Activity. Each line that has the string "computer" must be copied from the records below.

Dataset records.

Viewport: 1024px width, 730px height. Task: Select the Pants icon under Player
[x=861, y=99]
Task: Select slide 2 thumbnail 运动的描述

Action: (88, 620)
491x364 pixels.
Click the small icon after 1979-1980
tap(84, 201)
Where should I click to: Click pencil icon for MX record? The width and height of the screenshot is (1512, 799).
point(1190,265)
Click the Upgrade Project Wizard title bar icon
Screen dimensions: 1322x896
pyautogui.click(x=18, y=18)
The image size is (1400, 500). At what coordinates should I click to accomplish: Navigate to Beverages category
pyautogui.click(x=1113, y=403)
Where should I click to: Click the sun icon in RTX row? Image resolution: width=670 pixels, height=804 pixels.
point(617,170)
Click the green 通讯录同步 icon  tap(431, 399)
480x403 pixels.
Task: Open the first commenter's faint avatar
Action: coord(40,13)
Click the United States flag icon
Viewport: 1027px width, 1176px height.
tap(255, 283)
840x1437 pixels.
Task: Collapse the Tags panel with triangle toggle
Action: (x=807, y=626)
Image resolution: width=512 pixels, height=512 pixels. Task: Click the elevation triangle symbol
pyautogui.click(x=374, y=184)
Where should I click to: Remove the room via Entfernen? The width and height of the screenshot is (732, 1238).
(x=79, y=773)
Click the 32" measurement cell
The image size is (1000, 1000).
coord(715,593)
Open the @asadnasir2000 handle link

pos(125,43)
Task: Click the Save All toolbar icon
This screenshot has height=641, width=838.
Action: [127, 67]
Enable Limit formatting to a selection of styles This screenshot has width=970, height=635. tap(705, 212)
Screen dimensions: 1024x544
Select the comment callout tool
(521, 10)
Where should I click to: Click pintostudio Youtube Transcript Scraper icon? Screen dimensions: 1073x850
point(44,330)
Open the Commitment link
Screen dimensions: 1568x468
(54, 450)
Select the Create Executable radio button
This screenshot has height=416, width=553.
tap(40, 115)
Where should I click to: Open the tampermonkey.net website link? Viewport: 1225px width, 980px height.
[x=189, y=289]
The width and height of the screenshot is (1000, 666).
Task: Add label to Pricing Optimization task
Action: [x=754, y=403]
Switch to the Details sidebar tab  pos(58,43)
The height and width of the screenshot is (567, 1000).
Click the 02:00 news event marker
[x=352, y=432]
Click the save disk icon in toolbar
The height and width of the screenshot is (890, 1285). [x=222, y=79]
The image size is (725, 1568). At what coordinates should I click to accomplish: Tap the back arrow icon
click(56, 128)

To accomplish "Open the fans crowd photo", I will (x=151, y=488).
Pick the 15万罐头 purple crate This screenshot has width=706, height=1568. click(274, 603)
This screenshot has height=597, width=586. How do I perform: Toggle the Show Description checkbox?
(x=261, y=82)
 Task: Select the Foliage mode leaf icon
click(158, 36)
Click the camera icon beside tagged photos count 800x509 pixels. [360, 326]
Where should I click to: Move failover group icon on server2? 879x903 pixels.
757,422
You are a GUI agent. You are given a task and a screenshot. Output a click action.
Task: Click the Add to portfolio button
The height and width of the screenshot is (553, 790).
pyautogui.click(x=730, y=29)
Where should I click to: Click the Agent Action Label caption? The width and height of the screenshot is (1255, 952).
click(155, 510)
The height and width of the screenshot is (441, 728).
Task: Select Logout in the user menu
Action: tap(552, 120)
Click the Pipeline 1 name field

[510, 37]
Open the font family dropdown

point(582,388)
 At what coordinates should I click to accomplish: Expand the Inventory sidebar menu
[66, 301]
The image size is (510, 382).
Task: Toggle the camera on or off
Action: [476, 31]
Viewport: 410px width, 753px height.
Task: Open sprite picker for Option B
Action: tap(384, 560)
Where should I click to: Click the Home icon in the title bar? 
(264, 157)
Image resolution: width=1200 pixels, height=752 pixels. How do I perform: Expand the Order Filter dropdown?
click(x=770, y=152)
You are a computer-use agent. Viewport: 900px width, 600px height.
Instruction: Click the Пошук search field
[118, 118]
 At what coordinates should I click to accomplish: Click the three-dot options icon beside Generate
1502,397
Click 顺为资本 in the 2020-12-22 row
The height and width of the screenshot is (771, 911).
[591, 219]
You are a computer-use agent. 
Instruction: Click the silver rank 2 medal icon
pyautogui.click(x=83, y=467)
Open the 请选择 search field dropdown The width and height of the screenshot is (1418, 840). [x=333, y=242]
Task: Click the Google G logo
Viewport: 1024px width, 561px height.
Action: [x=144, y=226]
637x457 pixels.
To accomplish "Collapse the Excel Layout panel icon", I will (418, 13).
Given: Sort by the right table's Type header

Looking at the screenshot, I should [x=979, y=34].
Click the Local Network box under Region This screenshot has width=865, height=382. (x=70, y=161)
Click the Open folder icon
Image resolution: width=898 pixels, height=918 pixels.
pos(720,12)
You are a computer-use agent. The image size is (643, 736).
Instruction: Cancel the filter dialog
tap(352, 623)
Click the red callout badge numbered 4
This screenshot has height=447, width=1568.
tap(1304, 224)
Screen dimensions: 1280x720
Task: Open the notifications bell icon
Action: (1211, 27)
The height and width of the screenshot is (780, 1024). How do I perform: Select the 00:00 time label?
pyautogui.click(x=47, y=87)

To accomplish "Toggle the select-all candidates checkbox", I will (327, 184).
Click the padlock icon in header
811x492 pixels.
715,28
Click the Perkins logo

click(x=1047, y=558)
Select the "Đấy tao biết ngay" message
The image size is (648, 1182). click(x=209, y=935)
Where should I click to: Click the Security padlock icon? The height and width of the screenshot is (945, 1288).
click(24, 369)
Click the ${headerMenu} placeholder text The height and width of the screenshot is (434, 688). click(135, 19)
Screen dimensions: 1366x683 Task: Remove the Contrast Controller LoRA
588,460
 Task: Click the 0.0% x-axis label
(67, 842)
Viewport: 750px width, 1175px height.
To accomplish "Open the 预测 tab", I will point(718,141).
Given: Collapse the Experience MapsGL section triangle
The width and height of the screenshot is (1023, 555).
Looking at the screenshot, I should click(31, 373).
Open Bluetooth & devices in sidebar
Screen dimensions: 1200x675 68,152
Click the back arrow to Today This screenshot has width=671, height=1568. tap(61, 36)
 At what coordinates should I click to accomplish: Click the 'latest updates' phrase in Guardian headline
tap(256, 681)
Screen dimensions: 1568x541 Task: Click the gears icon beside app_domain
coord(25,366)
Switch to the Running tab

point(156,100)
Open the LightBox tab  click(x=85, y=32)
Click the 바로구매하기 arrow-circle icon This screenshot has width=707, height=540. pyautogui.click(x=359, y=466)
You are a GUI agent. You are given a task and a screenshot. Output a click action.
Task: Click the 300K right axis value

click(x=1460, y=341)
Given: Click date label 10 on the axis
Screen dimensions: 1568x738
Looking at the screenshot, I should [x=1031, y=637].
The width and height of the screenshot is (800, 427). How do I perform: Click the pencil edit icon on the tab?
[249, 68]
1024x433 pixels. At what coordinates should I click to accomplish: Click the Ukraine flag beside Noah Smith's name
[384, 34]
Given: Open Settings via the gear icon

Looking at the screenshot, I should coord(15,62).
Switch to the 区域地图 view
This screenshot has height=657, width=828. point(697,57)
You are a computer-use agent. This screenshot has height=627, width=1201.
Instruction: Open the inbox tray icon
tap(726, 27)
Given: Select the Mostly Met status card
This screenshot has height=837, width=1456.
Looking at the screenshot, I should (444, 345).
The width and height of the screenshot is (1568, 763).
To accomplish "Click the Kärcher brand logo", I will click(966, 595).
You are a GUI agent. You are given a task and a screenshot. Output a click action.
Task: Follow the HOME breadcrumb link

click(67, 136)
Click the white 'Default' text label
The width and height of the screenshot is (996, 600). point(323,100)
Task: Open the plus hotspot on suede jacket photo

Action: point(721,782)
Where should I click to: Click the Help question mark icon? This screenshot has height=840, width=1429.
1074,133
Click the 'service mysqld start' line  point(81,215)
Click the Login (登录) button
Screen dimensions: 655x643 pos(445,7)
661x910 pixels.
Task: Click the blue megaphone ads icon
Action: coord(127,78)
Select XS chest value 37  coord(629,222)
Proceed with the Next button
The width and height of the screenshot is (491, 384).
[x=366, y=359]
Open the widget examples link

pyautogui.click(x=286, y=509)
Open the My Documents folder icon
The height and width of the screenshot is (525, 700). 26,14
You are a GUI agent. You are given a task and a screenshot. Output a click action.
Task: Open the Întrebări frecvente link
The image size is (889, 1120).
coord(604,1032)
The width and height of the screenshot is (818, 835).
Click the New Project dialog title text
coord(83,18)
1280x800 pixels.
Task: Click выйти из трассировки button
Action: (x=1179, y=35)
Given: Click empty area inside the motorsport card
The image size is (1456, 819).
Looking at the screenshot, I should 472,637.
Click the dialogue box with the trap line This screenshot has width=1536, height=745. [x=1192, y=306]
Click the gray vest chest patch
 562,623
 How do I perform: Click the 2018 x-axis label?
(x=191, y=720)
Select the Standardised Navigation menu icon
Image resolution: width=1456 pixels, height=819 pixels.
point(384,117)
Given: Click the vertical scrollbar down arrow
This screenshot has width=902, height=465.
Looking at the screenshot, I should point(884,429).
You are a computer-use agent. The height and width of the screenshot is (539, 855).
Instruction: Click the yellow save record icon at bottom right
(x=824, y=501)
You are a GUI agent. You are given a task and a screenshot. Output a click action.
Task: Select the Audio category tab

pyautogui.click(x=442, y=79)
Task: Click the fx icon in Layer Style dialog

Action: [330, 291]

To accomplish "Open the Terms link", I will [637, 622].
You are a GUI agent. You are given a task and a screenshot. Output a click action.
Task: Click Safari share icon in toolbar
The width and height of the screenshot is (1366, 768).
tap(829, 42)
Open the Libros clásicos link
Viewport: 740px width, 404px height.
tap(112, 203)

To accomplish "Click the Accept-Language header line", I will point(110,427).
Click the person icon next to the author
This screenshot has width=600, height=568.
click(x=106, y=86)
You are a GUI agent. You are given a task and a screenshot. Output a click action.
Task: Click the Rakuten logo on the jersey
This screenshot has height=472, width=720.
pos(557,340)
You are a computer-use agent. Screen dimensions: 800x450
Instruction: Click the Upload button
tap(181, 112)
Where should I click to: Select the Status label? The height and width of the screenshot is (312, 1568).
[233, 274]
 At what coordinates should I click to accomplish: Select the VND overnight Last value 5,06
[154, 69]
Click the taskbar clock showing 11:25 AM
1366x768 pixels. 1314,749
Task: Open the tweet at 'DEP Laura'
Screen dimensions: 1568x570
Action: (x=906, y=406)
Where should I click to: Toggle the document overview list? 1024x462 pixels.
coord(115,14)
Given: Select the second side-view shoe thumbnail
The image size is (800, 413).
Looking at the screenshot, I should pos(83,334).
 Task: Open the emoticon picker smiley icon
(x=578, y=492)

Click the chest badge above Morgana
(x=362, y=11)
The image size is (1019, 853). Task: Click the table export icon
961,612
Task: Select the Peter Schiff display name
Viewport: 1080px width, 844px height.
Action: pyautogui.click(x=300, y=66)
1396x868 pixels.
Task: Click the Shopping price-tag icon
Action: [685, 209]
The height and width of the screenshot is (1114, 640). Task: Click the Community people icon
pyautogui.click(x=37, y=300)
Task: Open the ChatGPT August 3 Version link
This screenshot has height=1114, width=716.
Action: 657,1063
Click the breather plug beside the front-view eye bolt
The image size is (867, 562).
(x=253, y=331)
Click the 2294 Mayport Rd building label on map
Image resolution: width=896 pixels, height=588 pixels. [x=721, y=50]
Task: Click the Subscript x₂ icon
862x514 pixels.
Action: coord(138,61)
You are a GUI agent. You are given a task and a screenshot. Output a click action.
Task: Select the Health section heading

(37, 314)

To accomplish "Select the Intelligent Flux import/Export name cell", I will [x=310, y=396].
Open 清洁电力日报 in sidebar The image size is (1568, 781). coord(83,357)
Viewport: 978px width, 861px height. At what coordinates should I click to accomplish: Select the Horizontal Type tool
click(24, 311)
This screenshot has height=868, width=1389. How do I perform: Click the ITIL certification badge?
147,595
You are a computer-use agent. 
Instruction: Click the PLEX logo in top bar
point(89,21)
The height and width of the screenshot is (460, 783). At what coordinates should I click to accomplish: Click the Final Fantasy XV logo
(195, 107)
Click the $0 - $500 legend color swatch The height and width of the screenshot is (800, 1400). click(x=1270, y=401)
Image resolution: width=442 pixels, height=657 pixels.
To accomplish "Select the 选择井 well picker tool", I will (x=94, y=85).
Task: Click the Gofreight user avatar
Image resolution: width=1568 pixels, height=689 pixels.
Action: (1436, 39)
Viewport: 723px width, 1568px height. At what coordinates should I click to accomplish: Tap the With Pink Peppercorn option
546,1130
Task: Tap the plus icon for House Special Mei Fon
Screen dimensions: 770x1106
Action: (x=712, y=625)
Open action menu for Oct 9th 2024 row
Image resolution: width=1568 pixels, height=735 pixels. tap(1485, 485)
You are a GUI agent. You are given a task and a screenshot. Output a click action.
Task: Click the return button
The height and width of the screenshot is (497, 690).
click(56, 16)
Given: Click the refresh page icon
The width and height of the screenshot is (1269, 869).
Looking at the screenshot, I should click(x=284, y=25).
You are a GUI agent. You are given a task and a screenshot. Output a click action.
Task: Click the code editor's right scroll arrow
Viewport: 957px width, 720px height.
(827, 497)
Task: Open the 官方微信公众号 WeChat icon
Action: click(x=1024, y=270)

Response for this exercise.
You are a computer-use agent. Viewport: 900px width, 600px height.
You are a computer-use agent. 
You are a computer-use agent. The image size is (643, 736).
You are a computer-use agent. This screenshot has height=627, width=1201.
You are a computer-use agent. The height and width of the screenshot is (539, 855).
You are a computer-use agent. Screen dimensions: 800x450
You are a computer-use agent. 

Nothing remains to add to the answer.